— Written exercise —
Please pick out every line in the records below that contains the word "Given", and copy each of those lines.

— Information shown —
** Begin **
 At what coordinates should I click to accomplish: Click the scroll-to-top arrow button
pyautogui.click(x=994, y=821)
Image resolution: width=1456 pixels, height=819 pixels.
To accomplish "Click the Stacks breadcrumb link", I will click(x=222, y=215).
** End **
** Begin **
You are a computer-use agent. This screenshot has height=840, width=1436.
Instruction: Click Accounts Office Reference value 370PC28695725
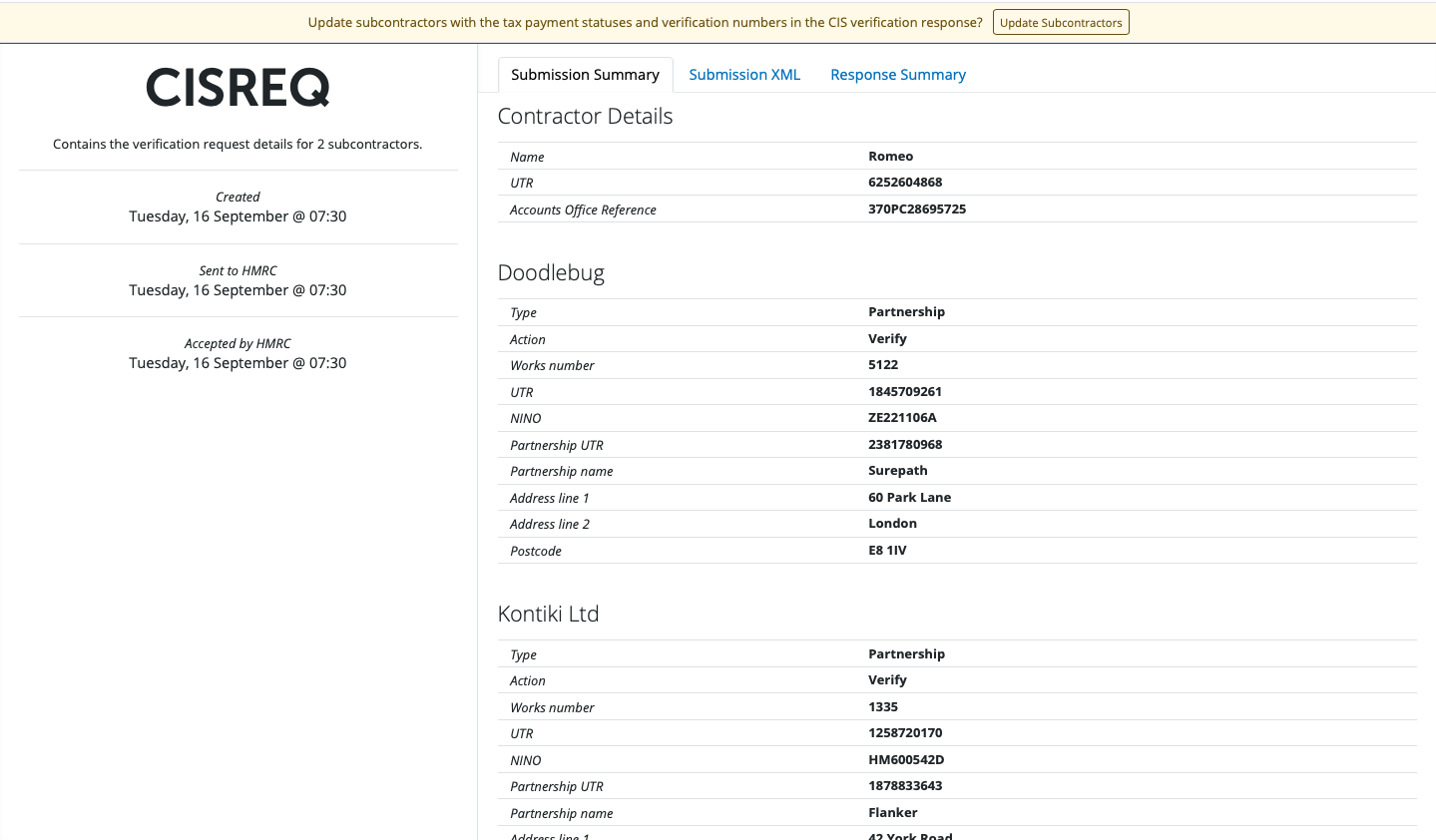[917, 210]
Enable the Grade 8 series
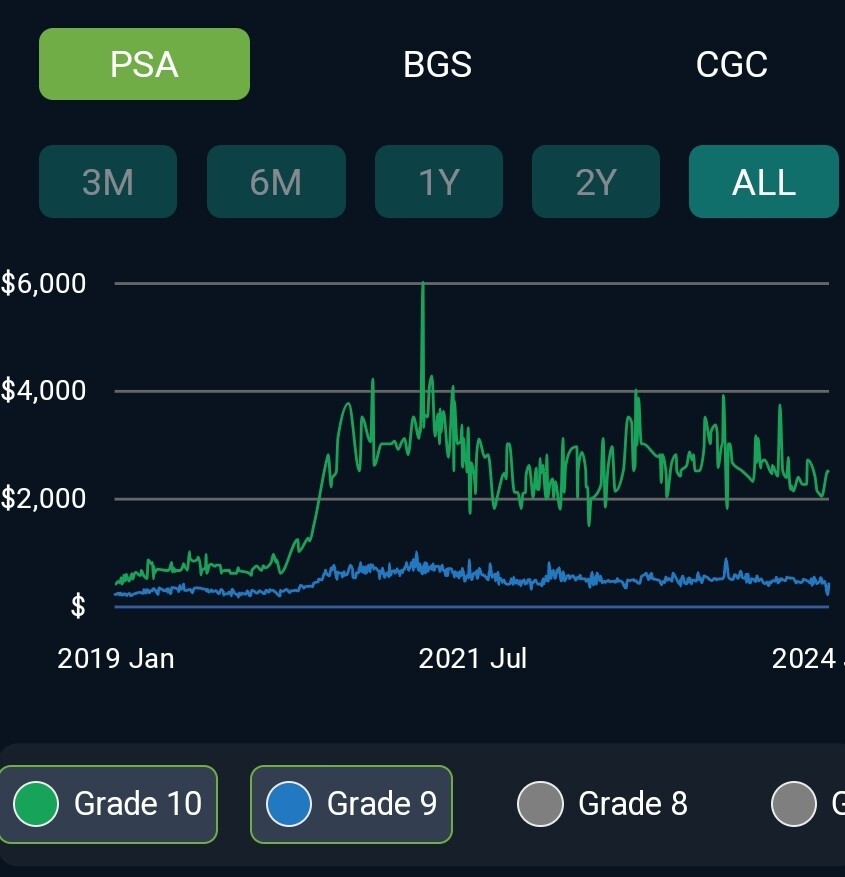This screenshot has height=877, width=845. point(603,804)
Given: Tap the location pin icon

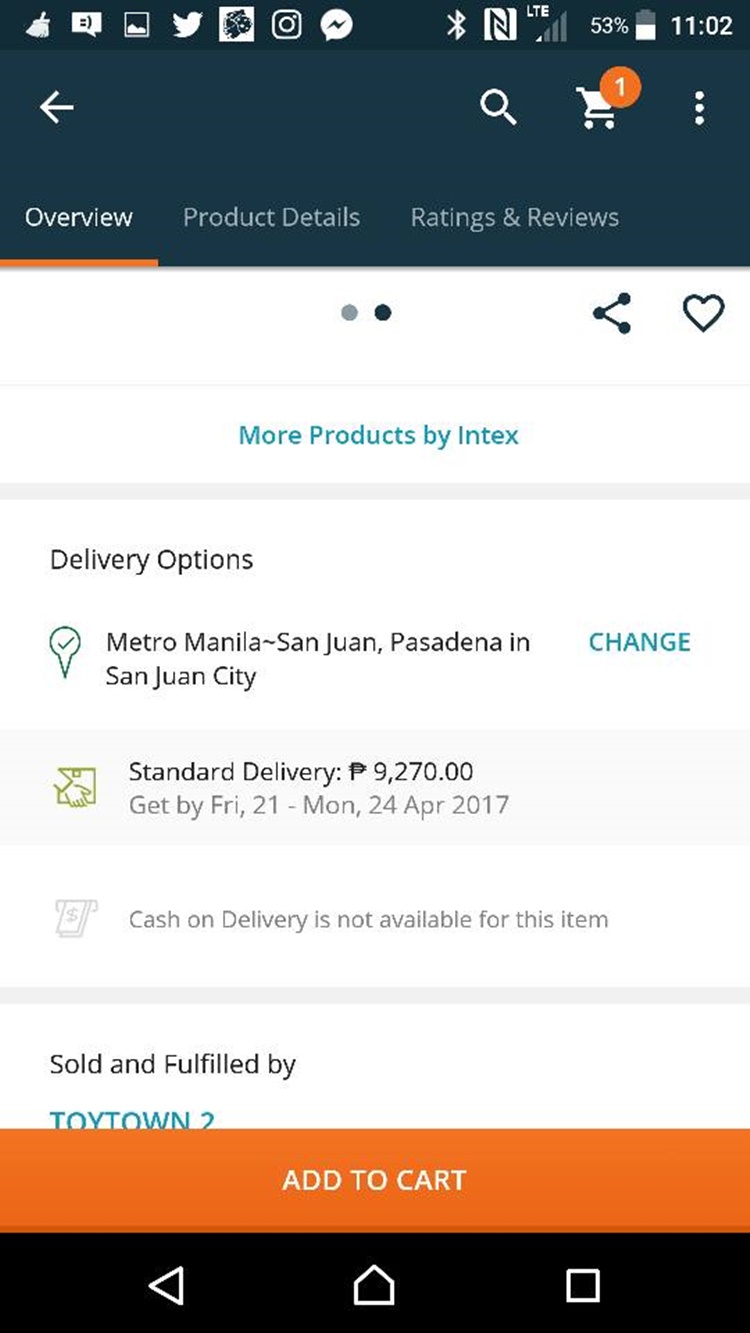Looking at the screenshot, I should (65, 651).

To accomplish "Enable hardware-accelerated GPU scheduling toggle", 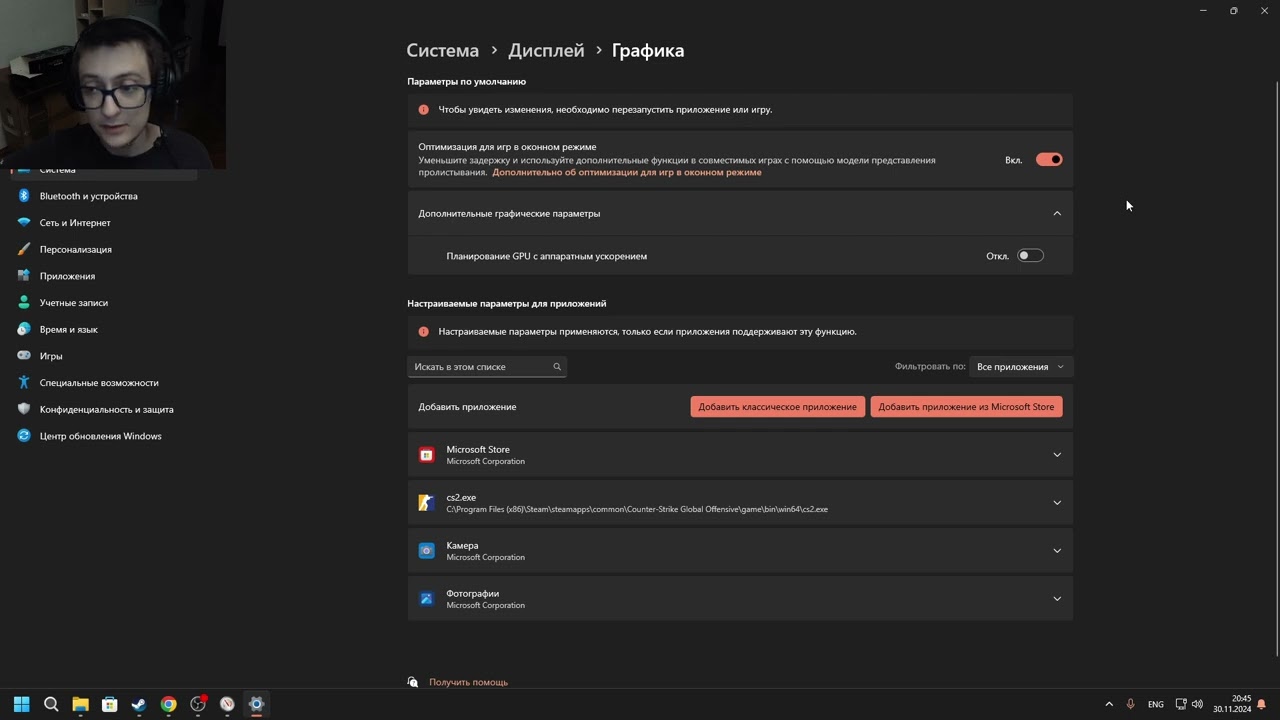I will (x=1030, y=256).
** End **
** Begin **
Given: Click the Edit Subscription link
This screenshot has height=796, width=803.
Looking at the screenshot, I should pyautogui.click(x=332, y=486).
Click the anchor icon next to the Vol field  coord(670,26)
** End **
— Solution to this exercise —
Given: Tap the location pin icon
Given: Click the Edit Subscription link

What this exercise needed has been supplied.